===== Dataset content
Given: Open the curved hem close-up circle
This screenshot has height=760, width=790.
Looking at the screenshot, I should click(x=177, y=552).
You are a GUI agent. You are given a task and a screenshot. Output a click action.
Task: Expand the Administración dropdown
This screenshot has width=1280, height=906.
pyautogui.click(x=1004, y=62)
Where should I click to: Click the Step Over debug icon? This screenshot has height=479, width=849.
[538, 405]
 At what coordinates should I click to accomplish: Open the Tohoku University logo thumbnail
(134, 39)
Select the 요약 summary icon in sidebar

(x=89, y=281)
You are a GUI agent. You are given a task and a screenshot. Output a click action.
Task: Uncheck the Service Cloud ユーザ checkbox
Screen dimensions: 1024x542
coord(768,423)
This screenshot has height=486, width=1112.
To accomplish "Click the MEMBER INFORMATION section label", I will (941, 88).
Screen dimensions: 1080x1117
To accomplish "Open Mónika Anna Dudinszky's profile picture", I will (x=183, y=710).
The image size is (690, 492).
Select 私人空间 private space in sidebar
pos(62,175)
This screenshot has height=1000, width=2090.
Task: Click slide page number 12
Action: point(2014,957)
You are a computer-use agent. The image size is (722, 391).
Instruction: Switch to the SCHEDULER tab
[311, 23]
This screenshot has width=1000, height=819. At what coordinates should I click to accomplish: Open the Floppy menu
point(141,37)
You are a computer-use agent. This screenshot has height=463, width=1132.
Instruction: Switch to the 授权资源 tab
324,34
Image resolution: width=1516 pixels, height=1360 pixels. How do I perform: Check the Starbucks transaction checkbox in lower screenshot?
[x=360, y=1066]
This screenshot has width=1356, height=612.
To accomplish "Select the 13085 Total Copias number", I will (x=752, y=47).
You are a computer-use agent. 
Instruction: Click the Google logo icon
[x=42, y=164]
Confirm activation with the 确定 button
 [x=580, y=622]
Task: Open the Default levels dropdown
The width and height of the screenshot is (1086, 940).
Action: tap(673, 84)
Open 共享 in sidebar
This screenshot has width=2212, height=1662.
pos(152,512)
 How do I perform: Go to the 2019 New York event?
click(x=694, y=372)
==========
◆ **Directions for this task**: Where the string "will" occurs in the data, return the whole line.

◆ **Response**:
To accomplish "Click the MEMBER INFORMATION section label", I will (941, 88).
To accomplish "Open Mónika Anna Dudinszky's profile picture", I will (x=183, y=710).
To accomplish "Select the 13085 Total Copias number", I will (x=752, y=47).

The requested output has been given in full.